Brief:
Set down exactly, from the records below, the line with "Click the plus quick add task icon" through the line with "This screenshot has width=800, height=450.", and nothing else.

Data records:
• • • • •
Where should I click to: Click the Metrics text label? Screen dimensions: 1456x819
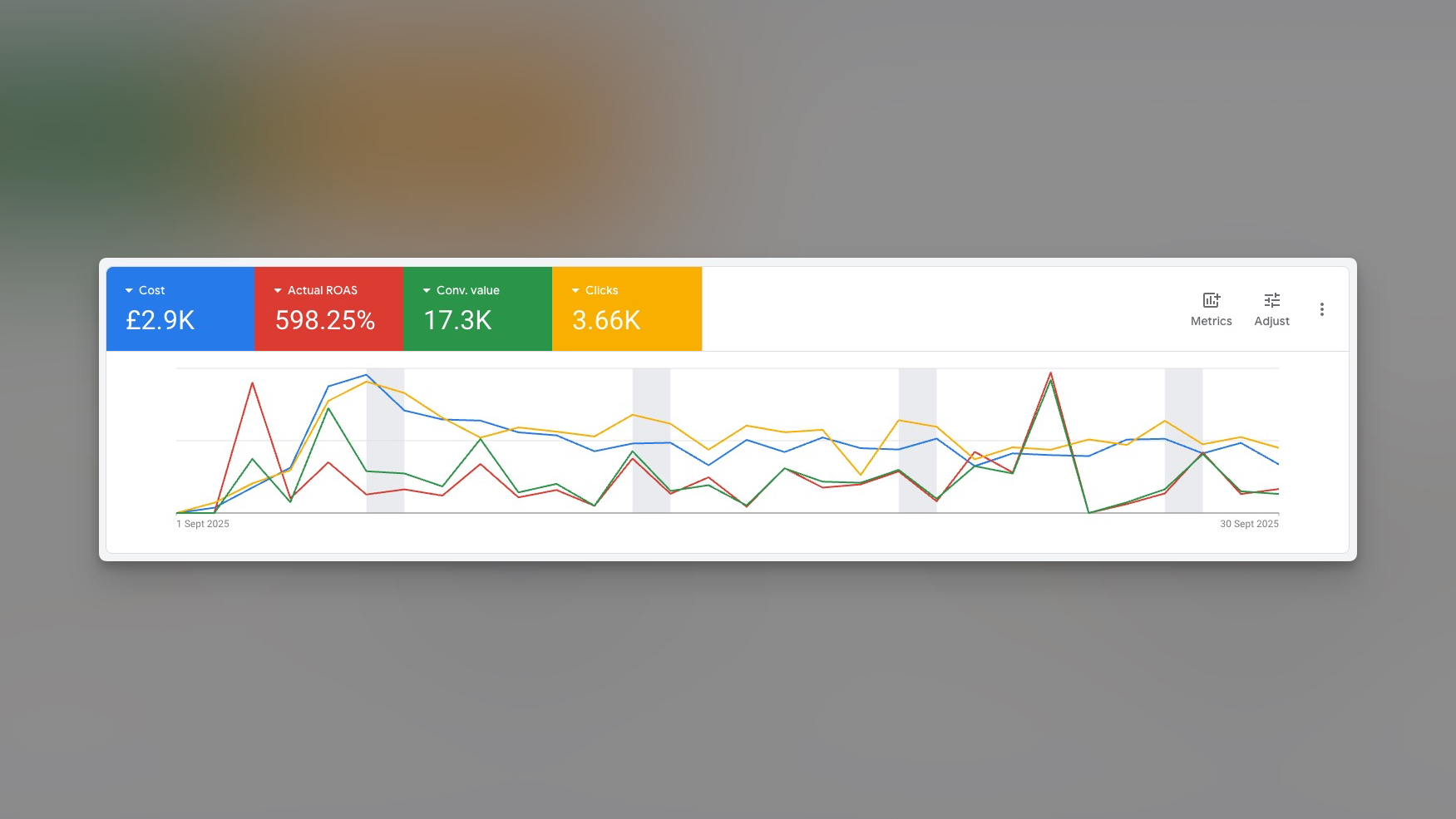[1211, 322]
• • • • •
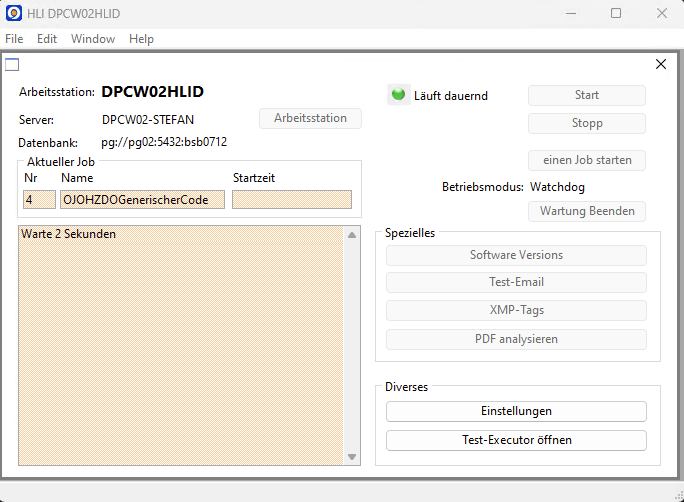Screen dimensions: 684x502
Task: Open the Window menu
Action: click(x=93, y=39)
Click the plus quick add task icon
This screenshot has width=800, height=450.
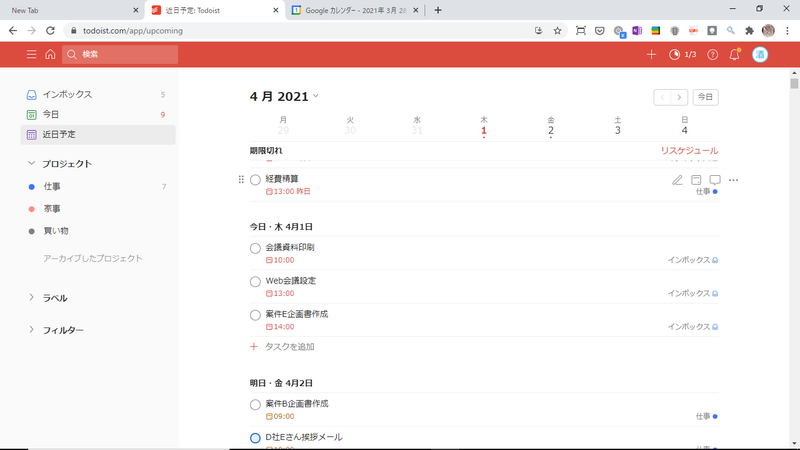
• • • • •
Answer space:
Click the plus quick add task icon
This screenshot has width=800, height=450.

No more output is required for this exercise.